### Records to process
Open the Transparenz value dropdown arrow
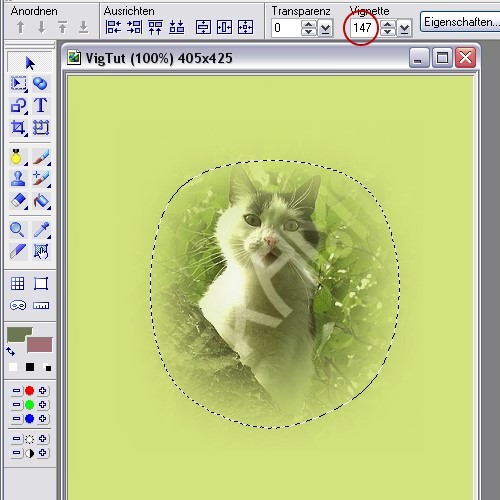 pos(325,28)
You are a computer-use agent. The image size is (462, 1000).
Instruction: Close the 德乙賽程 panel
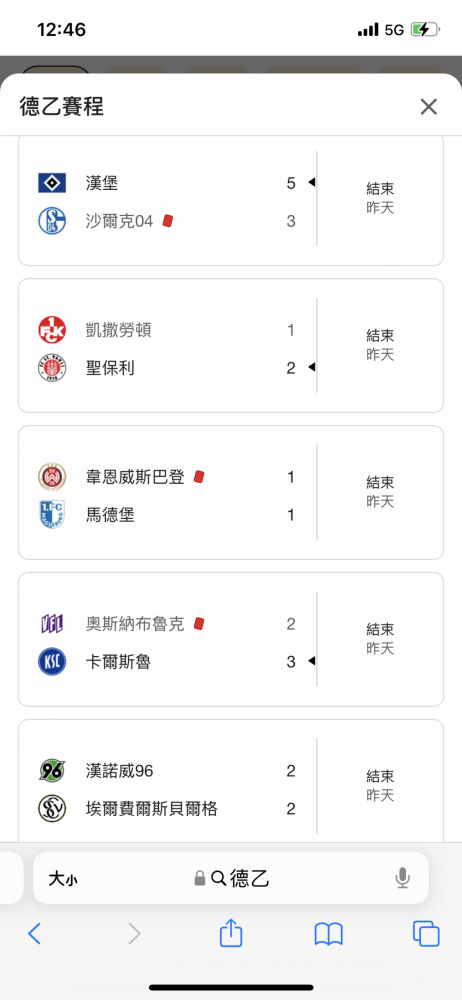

==

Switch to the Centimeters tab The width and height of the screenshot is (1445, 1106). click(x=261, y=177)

---

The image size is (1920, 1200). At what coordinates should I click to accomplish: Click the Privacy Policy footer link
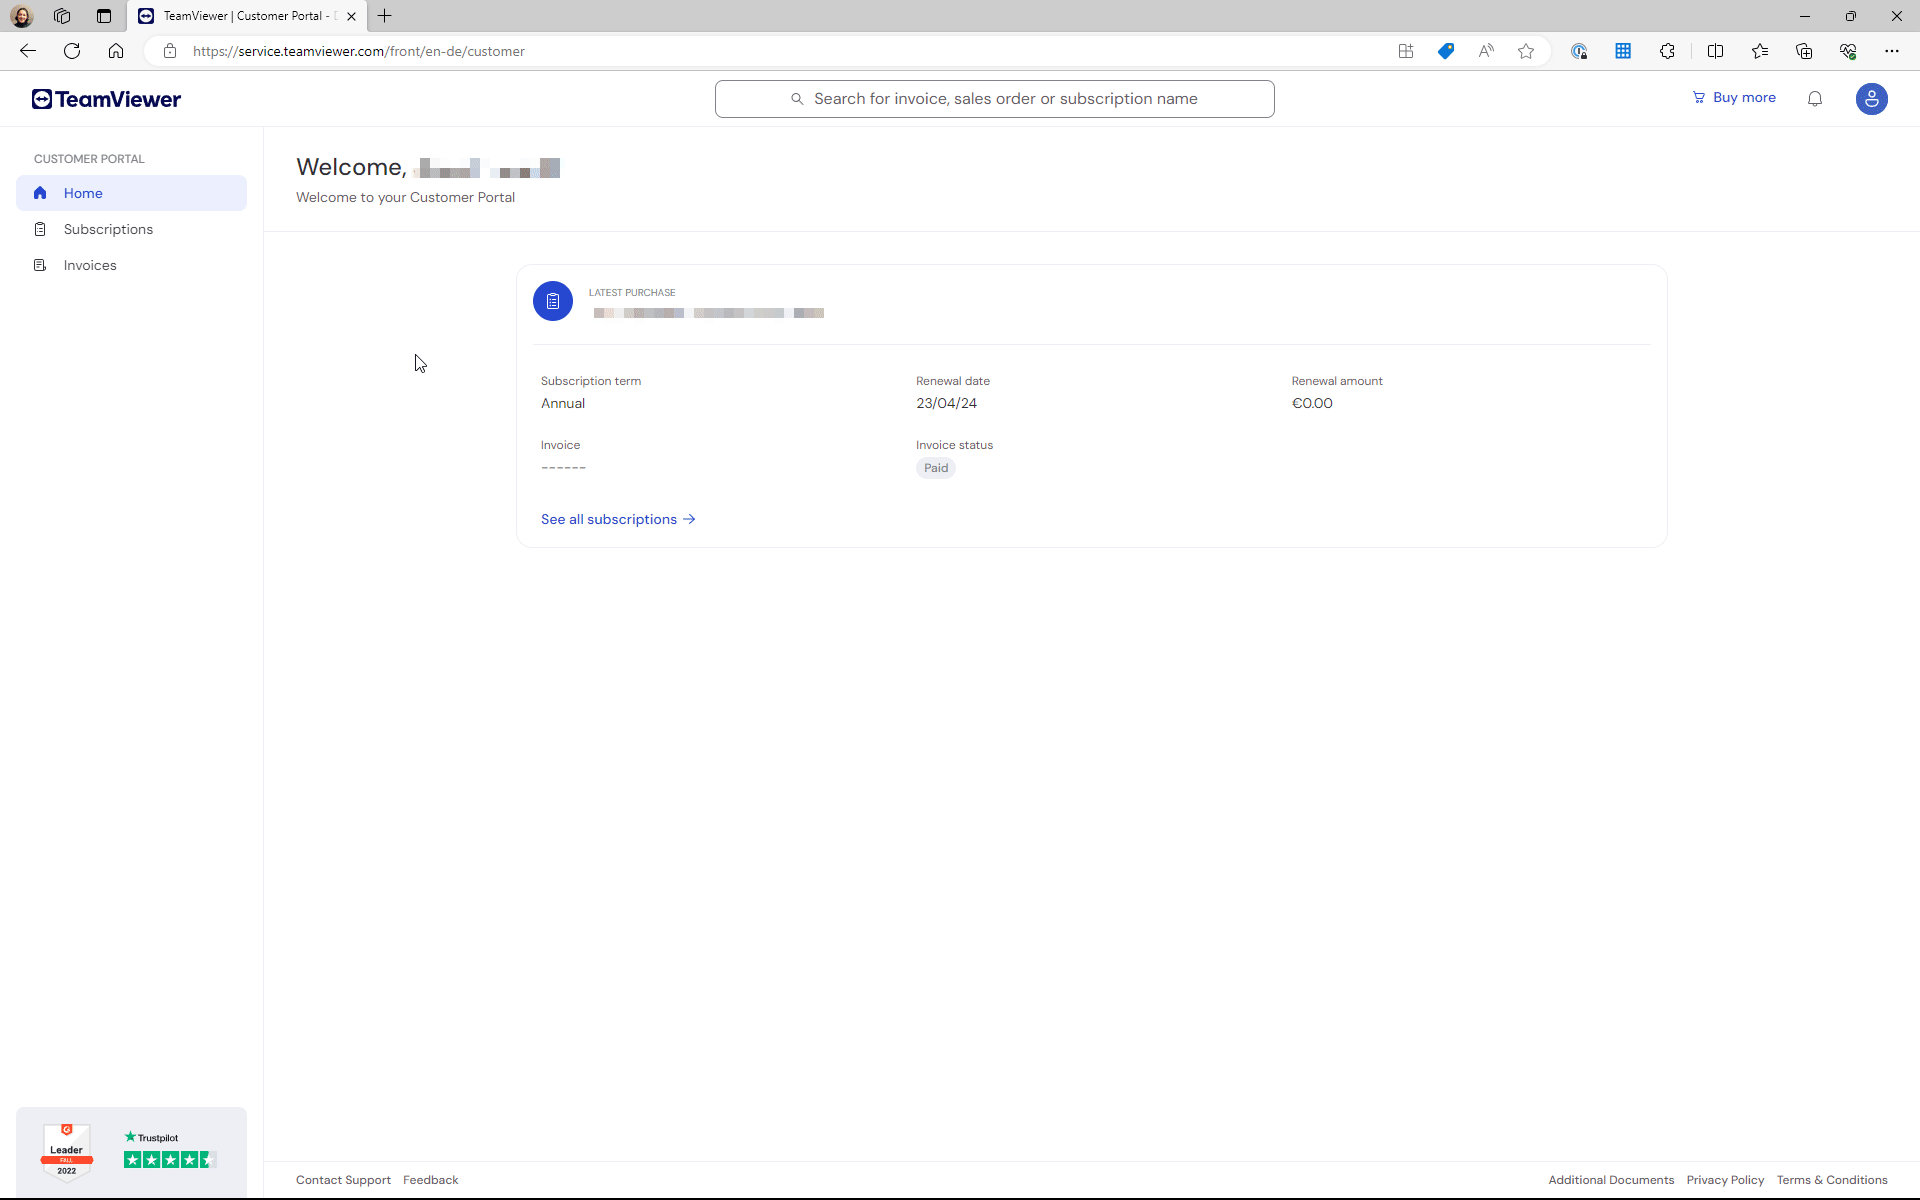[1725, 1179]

### Aim
Give the data from the line that has "You are a computer-use" through the line that has "Instruction: Close the 德乙賽程 panel" as a Markdown table with the columns Row and Line, leaving out blank lines.

### Result
| Row | Line |
|---|---|
| 1 | You are a computer-use agent. The image size is (462, 1000). |
| 2 | Instruction: Close the 德乙賽程 panel |